Culdesac design on main area, but not a lot of full hookups. Many with just water & electric. Section by river and in another in trees. Not a lot of showers (4 women's total). Love the classic feel to the park. Cabins available.
This campground was nice enough, decent bathroom and vault toilets. The site we chose was in the older section, where though we still didn’t have much privacy, it was definitely more private than over in the meadow sites. Several sites in the area we camped, including ours, were right on the river which was lovely. The downside is this campground is bisected by the highway, so it can be noisy. It wasn’t too bad at night except when motorcycles would zoom by. The first night there was a group a few sites down that were up until 2am, very loud, and apparently oblivious to all of us around them. We talked to the kind ranger the next day (as did several others) and they spoke to the campers. The second night all was quiet. Generally we camp in much smaller campgrounds, where the camp hosts are near enough to hear and nip it on the bud. This is a big, popular campground, and we are just more into small, more private, more out of the way campgrounds in general. We enjoyed the hike that starts in the campground, and ventured down the road to Rocky Brook Falls too, which was beautiful. The entire surrounding area is just lovely.
Before leaving, we drove around and wrote down all the site numbers that were more private, because we would definitely come again when we need a close to home location that takes reservations.
Dosi is great even just for day trips, picnics, and playing in the river. Just a short drive away from an amazing waterfall!
We usually stay here during our annual shrimping trips. The site is in a valley so when heavy rainfall happens you will get muddy, swampy sites.

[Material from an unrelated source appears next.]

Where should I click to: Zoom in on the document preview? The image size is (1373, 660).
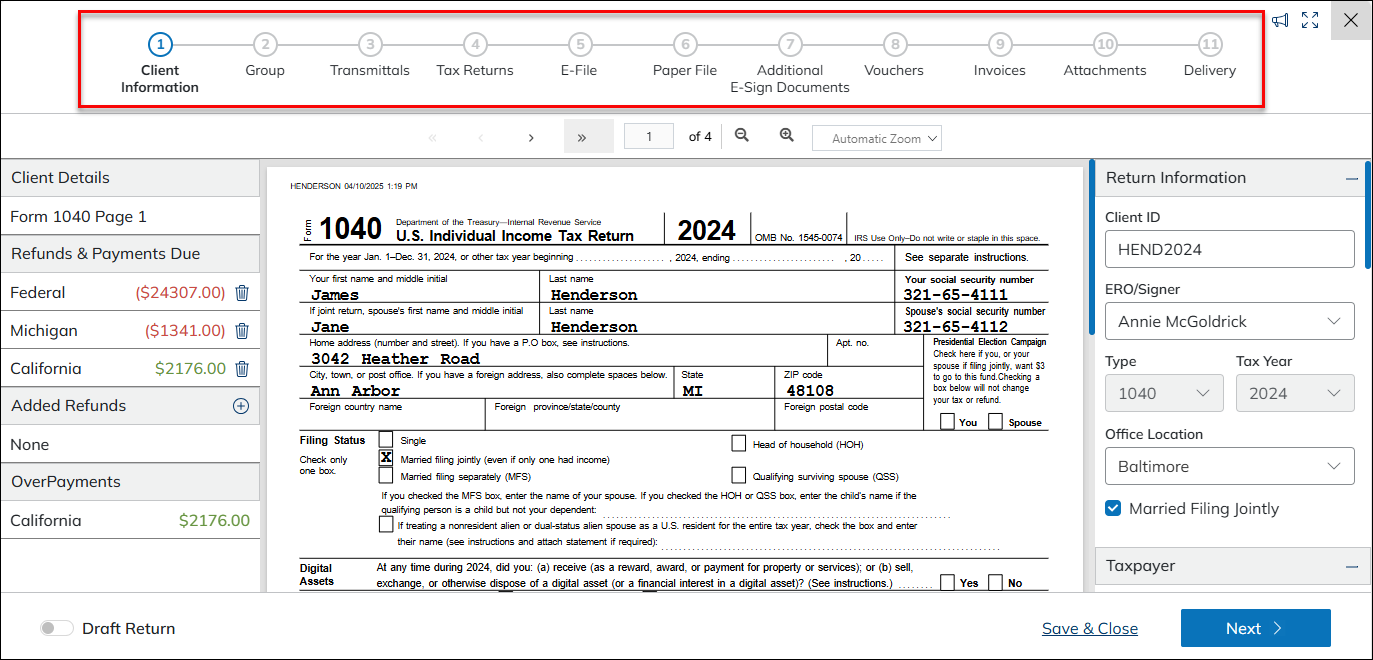click(x=787, y=136)
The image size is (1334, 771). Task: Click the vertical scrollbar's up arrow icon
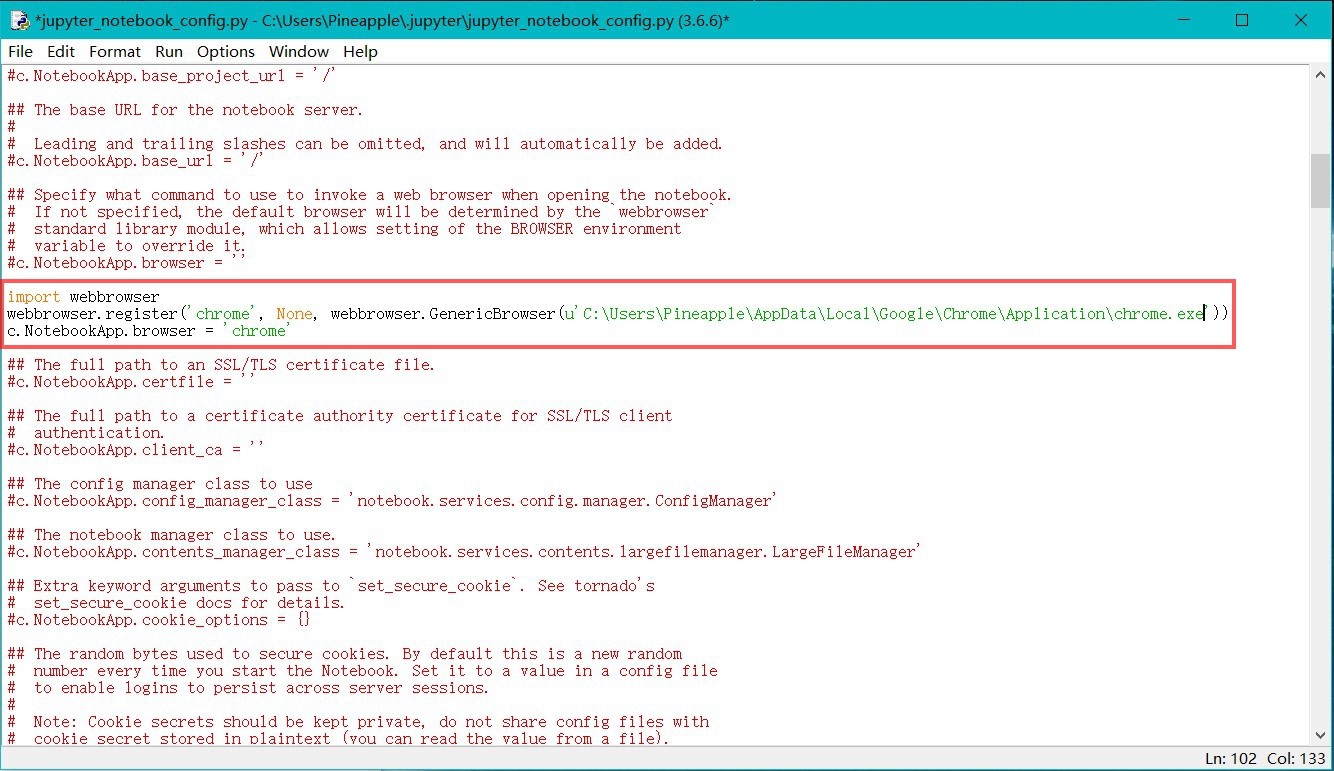point(1320,73)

During sunshine, the place is great.
The campground has cabins, rustic shelters, and tent and rv site. The cabins are great for families and have a bunk bed and futon set up with a table set and even heaters.

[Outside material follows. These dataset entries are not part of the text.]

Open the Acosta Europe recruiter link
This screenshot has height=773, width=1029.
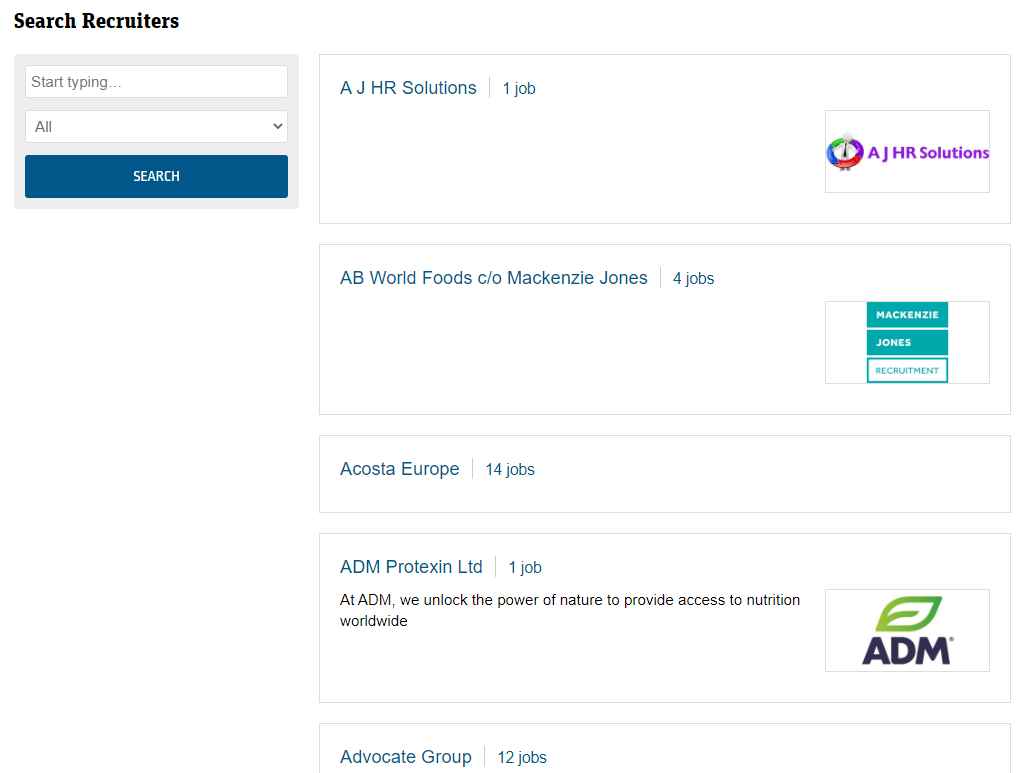coord(400,469)
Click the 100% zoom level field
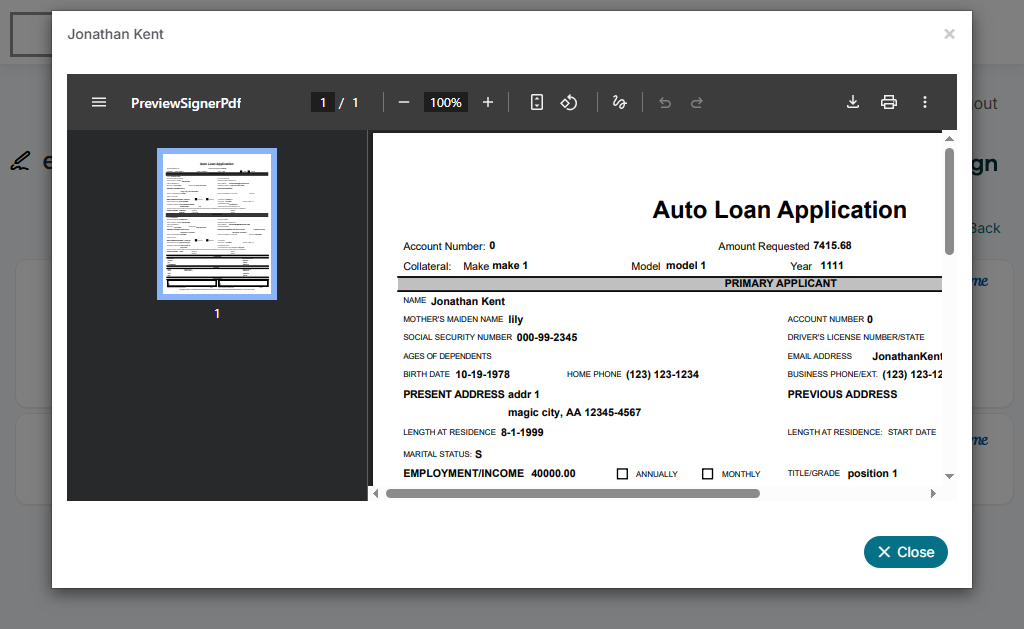 446,102
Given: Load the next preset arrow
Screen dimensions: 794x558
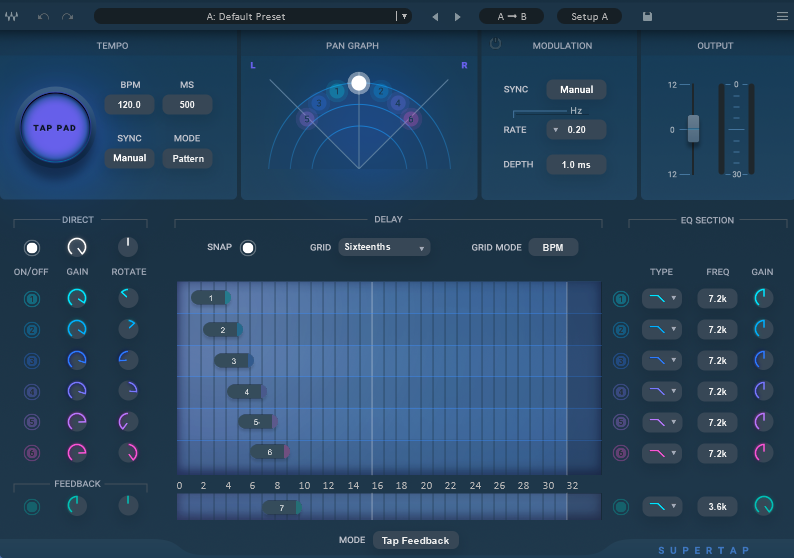Looking at the screenshot, I should coord(458,17).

Bathrooms and showers on site, though showers will cost you. Sites are pretty open, though there are a few that are a bit hidden. Lots of areas to hike and explore, even a hidden waterfall a short drive away.
Great for shrimping, clamming and oyster hunting.

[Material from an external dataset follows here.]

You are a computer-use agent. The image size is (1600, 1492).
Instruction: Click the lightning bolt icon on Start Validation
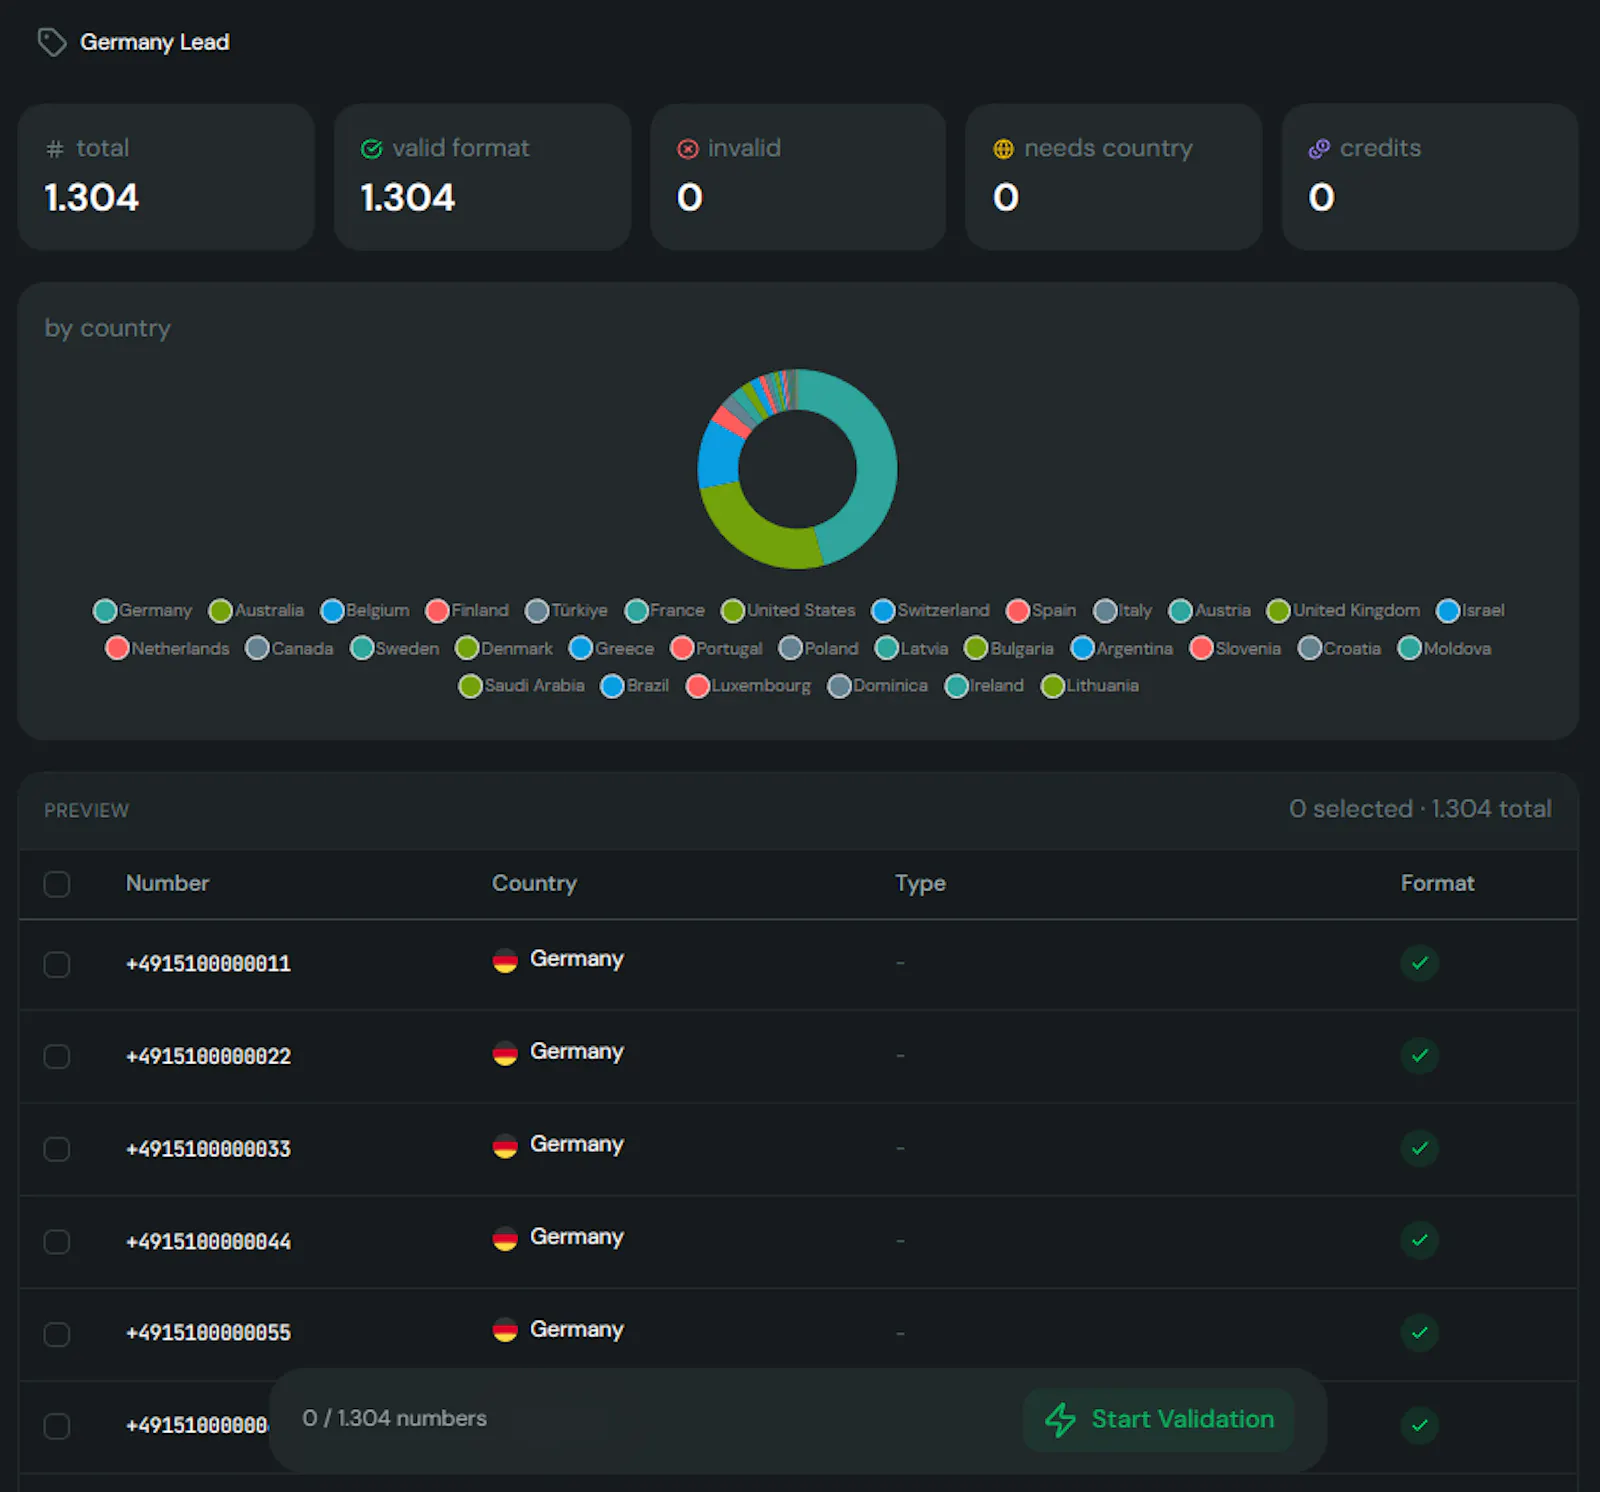coord(1060,1420)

If you are looking for a more tame, less encroached camping experience, the loop that runs along the river is where you want to go. I took my wife, six year old, one year old, and my dog and we all had a great time. We went from Sunday to Tuesday to avoid the crowd and actually get a decent campsite which we did. Several of the campsites in our loop had decent privacy whereas others were more open and ideal for RVs. The right side of our campsite had sufficient foliage/trees for privacy and we pitched our tent on the left side of our camp which accomplished privacy to the left. From the campsite we had access to the river and if you are a fisher, there was a nice log you could comfortably sit on at camp that looked down on the water. There are several hiking trail loops but the most appropriate for us was the beach trail which is maybe 2 miles to the beach and back. Be careful what season you decide to make reservations and scout the campsite beforehand if you can. Some of the best spots are prone to flooding on the road but if you have a raised vehicle like a truck or SUV it should be a non-issue.